* [What to work on]: Write out each entry word for word.

* [Listed entries]:

========================================

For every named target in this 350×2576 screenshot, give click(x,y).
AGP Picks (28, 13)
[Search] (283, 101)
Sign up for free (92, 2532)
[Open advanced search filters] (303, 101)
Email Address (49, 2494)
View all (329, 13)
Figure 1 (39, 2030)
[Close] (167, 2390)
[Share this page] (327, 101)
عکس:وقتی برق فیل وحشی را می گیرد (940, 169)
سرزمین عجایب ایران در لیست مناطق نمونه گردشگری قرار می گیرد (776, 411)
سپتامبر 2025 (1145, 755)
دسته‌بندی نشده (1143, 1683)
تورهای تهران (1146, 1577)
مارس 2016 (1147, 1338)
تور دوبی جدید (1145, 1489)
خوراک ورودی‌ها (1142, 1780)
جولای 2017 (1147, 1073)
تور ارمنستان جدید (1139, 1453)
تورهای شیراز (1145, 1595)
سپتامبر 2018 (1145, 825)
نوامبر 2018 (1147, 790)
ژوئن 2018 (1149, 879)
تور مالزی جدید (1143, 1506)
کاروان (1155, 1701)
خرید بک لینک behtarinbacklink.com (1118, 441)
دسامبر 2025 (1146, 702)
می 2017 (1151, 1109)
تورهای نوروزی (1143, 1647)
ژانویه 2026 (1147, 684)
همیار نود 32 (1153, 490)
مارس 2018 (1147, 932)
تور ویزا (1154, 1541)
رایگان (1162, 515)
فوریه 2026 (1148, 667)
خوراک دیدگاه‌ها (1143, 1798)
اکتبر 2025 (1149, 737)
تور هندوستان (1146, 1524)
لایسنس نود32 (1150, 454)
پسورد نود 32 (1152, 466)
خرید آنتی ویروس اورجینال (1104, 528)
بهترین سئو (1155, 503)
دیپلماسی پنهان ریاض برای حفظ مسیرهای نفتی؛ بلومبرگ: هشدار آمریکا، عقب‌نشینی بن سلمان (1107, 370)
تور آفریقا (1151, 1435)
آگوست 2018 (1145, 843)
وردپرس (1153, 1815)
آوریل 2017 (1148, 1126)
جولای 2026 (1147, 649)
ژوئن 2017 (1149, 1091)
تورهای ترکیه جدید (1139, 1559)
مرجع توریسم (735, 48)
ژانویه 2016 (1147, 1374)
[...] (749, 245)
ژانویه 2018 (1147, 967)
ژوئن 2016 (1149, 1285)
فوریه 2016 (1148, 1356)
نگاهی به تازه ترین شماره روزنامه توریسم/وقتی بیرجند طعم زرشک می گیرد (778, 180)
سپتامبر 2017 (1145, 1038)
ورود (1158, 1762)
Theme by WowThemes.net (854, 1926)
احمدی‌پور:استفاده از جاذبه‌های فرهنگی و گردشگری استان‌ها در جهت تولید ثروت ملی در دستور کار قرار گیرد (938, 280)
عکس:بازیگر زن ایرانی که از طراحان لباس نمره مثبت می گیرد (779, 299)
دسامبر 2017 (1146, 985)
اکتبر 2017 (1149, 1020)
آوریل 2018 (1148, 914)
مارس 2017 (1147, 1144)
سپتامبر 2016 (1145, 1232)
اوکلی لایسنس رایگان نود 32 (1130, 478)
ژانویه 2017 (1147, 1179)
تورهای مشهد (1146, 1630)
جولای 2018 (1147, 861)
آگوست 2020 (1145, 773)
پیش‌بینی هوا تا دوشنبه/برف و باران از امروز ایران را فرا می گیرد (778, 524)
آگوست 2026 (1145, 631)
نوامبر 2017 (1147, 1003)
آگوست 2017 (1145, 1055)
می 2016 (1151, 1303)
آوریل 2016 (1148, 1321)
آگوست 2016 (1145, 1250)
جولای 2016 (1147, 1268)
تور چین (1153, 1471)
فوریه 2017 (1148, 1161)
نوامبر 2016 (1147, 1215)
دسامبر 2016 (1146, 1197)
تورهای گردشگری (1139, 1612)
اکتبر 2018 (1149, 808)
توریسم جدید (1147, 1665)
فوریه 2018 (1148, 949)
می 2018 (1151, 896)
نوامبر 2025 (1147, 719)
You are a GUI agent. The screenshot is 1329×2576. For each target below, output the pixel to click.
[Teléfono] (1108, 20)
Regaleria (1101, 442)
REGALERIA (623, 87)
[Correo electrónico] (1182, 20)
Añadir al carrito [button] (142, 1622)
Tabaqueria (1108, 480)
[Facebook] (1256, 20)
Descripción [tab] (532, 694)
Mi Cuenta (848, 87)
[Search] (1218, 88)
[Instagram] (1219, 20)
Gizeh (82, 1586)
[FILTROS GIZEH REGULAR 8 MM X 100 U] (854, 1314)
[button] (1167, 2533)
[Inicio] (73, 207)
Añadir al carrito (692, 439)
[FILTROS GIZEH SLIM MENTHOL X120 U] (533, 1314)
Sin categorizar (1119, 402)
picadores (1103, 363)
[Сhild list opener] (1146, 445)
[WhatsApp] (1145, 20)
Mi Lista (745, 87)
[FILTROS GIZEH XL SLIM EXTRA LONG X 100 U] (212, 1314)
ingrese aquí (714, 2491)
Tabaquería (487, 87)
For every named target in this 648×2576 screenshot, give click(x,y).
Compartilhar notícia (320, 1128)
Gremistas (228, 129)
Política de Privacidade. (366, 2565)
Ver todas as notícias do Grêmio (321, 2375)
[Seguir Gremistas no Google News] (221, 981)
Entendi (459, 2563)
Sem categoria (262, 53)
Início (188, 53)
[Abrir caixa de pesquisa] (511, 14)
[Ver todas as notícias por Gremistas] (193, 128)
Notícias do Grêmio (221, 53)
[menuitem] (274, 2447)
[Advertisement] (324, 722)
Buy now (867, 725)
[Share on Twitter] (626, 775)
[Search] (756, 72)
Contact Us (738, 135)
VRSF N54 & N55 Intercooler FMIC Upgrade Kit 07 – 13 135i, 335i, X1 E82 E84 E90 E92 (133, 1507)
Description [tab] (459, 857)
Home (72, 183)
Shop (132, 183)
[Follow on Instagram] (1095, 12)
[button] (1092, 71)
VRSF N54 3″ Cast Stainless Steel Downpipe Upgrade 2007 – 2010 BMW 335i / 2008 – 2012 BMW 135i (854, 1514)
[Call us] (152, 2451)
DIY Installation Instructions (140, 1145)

========================================

* [Answer for the task]:
For every named target in this 350×2576 screenshot, give click(x,y).
AGP Picks (28, 13)
[Search] (283, 101)
Sign up for free (92, 2532)
[Open advanced search filters] (303, 101)
Email Address (49, 2494)
View all (329, 13)
Figure 1 (39, 2030)
[Close] (167, 2390)
[Share this page] (327, 101)
عکس:وقتی برق فیل وحشی را می گیرد (940, 169)
سرزمین عجایب ایران در لیست مناطق نمونه گردشگری قرار می گیرد (776, 411)
سپتامبر 2025 (1145, 755)
دسته‌بندی نشده (1143, 1683)
تورهای تهران (1146, 1577)
مارس 2016 (1147, 1338)
تور دوبی جدید (1145, 1489)
خوراک ورودی‌ها (1142, 1780)
جولای 2017 (1147, 1073)
تور ارمنستان جدید (1139, 1453)
تورهای شیراز (1145, 1595)
سپتامبر 2018 (1145, 825)
نوامبر 2018 (1147, 790)
ژوئن 2018 (1149, 879)
تور مالزی جدید (1143, 1506)
کاروان (1155, 1701)
خرید بک لینک behtarinbacklink.com (1118, 441)
دسامبر 2025 (1146, 702)
می 2017 (1151, 1109)
تورهای نوروزی (1143, 1647)
ژانویه 2026 (1147, 684)
همیار نود 32 (1153, 490)
مارس 2018 (1147, 932)
تور ویزا (1154, 1541)
رایگان (1162, 515)
فوریه 2026 (1148, 667)
خوراک دیدگاه‌ها (1143, 1798)
اکتبر 2025 (1149, 737)
تور هندوستان (1146, 1524)
لایسنس نود32 (1150, 454)
پسورد نود 32 (1152, 466)
خرید آنتی ویروس اورجینال (1104, 528)
بهترین سئو (1155, 503)
دیپلماسی پنهان ریاض برای حفظ مسیرهای نفتی؛ بلومبرگ: هشدار آمریکا، عقب‌نشینی بن سلمان (1107, 370)
تور آفریقا (1151, 1435)
آگوست 2018 (1145, 843)
وردپرس (1153, 1815)
آوریل 2017 (1148, 1126)
جولای 2026 (1147, 649)
ژوئن 2017 (1149, 1091)
تورهای ترکیه جدید (1139, 1559)
مرجع توریسم (735, 48)
ژانویه 2016 (1147, 1374)
[...] (749, 245)
ژانویه 2018 (1147, 967)
ژوئن 2016 (1149, 1285)
فوریه 2016 (1148, 1356)
نگاهی به تازه ترین شماره روزنامه توریسم/وقتی بیرجند طعم زرشک می گیرد (778, 180)
سپتامبر 2017 (1145, 1038)
ورود (1158, 1762)
Theme by WowThemes.net (854, 1926)
احمدی‌پور:استفاده از جاذبه‌های فرهنگی و گردشگری استان‌ها در جهت تولید ثروت ملی در دستور کار قرار گیرد (938, 280)
عکس:بازیگر زن ایرانی که از طراحان لباس نمره مثبت می گیرد (779, 299)
دسامبر 2017 (1146, 985)
اکتبر 2017 (1149, 1020)
آوریل 2018 (1148, 914)
مارس 2017 (1147, 1144)
سپتامبر 2016 (1145, 1232)
اوکلی لایسنس رایگان نود 32 (1130, 478)
ژانویه 2017 (1147, 1179)
تورهای مشهد (1146, 1630)
جولای 2018 (1147, 861)
آگوست 2020 (1145, 773)
پیش‌بینی هوا تا دوشنبه/برف و باران از امروز ایران را فرا می گیرد (778, 524)
آگوست 2026 (1145, 631)
نوامبر 2017 (1147, 1003)
آگوست 2017 (1145, 1055)
می 2016 (1151, 1303)
آوریل 2016 (1148, 1321)
آگوست 2016 (1145, 1250)
جولای 2016 (1147, 1268)
تور چین (1153, 1471)
فوریه 2017 (1148, 1161)
نوامبر 2016 (1147, 1215)
دسامبر 2016 (1146, 1197)
تورهای گردشگری (1139, 1612)
اکتبر 2018 (1149, 808)
توریسم جدید (1147, 1665)
فوریه 2018 (1148, 949)
می 2018 (1151, 896)
نوامبر 2025 (1147, 719)
You are a GUI agent. The screenshot is 1329×2576. For each target below, output the pixel to click.
[Teléfono] (1108, 20)
Regaleria (1101, 442)
REGALERIA (623, 87)
[Correo electrónico] (1182, 20)
Añadir al carrito [button] (142, 1622)
Tabaqueria (1108, 480)
[Facebook] (1256, 20)
Descripción [tab] (532, 694)
Mi Cuenta (848, 87)
[Search] (1218, 88)
[Instagram] (1219, 20)
Gizeh (82, 1586)
[FILTROS GIZEH REGULAR 8 MM X 100 U] (854, 1314)
[button] (1167, 2533)
[Inicio] (73, 207)
Añadir al carrito (692, 439)
[FILTROS GIZEH SLIM MENTHOL X120 U] (533, 1314)
Sin categorizar (1119, 402)
picadores (1103, 363)
[Сhild list opener] (1146, 445)
[WhatsApp] (1145, 20)
Mi Lista (745, 87)
[FILTROS GIZEH XL SLIM EXTRA LONG X 100 U] (212, 1314)
ingrese aquí (714, 2491)
Tabaquería (487, 87)
For every named target in this 648×2576 screenshot, give click(x,y).
Compartilhar notícia (320, 1128)
Gremistas (228, 129)
Política de Privacidade. (366, 2565)
Ver todas as notícias do Grêmio (321, 2375)
[Seguir Gremistas no Google News] (221, 981)
Entendi (459, 2563)
Sem categoria (262, 53)
Início (188, 53)
[Abrir caixa de pesquisa] (511, 14)
[Ver todas as notícias por Gremistas] (193, 128)
Notícias do Grêmio (221, 53)
[menuitem] (274, 2447)
[Advertisement] (324, 722)
Buy now (867, 725)
[Share on Twitter] (626, 775)
[Search] (756, 72)
Contact Us (738, 135)
VRSF N54 & N55 Intercooler FMIC Upgrade Kit 07 – 13 135i, 335i, X1 E82 E84 E90 E92 (133, 1507)
Description [tab] (459, 857)
Home (72, 183)
Shop (132, 183)
[Follow on Instagram] (1095, 12)
[button] (1092, 71)
VRSF N54 3″ Cast Stainless Steel Downpipe Upgrade 2007 – 2010 BMW 335i / 2008 – 2012 BMW 135i (854, 1514)
[Call us] (152, 2451)
DIY Installation Instructions (140, 1145)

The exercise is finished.